Thank you for your interest in contributing to nnU-Net.

nnU-Net is developed and maintained by researchers at DKFZ. There is no dedicated funding or staff for maintaining the repository, and development happens alongside research and teaching responsibilities. Our bandwidth for reviewing external contributions is therefore limited, and review times may be long.

General principles

nnU-Net is intentionally designed to be focused, stable, and generally applicable across datasets and use cases. Contributions should respect this philosophy and should not introduce unnecessary complexity or specialization.

New functionality must either be generally valid across datasets and setups or convincingly benefit a large enough portion of the user base. We aim to avoid bloating the framework or increasing its complexity further.

How to contribute

For larger features and refactors, please open a GitHub issue to discuss the idea before starting work. Tag @FabianIsensee so that the discussion doesn't get missed.

To submit a contribution, fork the repository, make your changes on a branch, and open a pull request.

Bug reports and bug fixes

Bug reports must include a minimal reproducible example. Without a repro, it is usually impossible for us to investigate issues.
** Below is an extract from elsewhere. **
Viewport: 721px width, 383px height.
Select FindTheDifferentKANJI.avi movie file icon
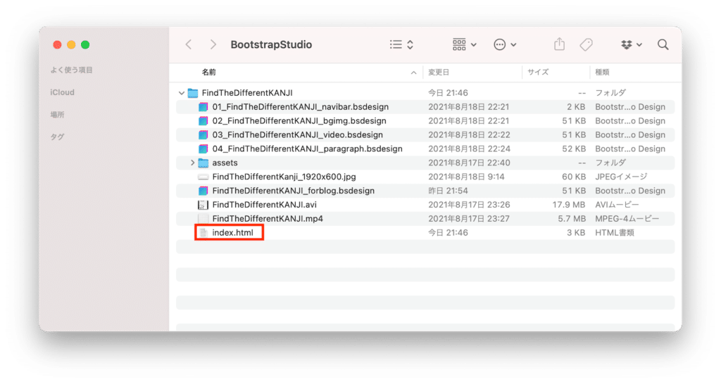pos(203,205)

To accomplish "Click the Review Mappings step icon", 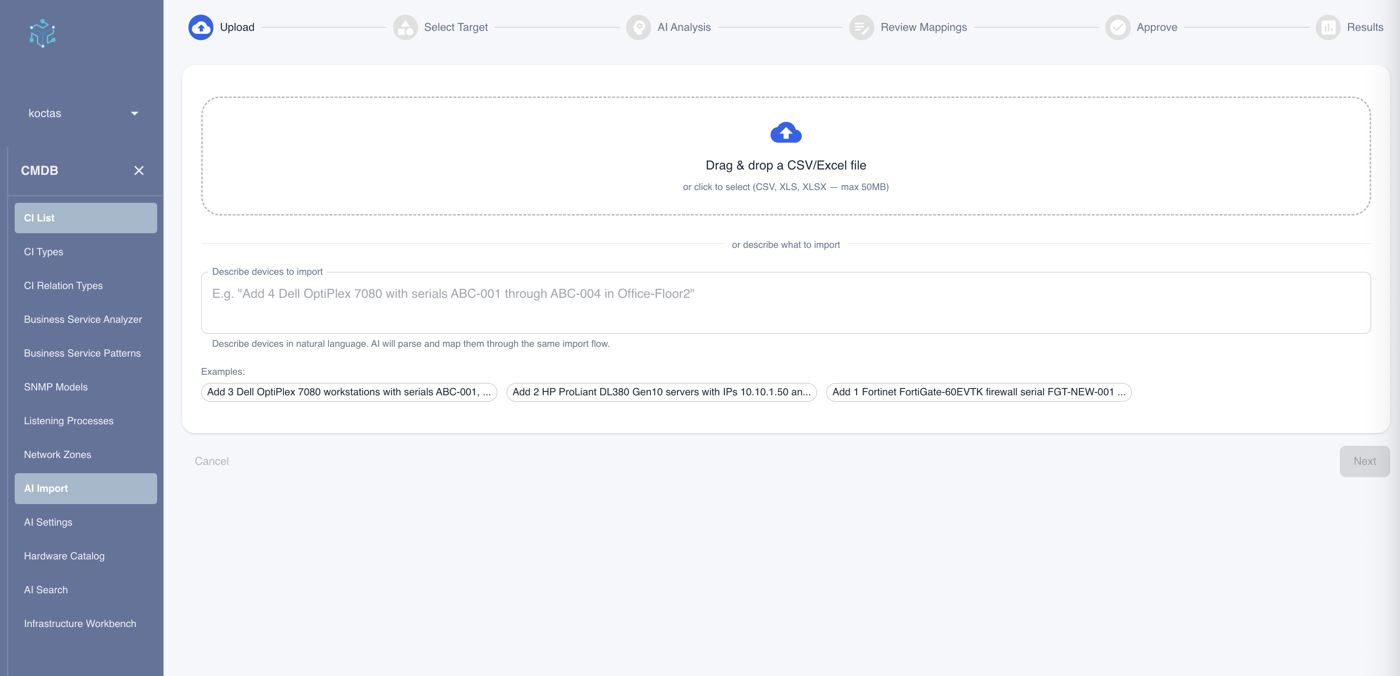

Pull requests fixing bugs should also include a clear reproduction of the issue and an explanation of how the fix resolves it.

Performance improvements

If a pull request claims performance improvements, it must include benchmarks demonstrating the effect. The benchmark setup must be described clearly enough for us to reproduce the results independently. We may run additional tests ourselves before merging.

Contributions that are unlikely to be merged

To keep the framework maintainable and the workload manageable on our end, we deprioritize:

  • dataset-specific code
  • features that only apply to niche setups
  • narrow custom architectures or training pipelines
  • large refactorings without prior discussion
  • small PRs fixing minor typos or formatting issues

Final note

We appreciate the effort people invest in improving nnU-Net!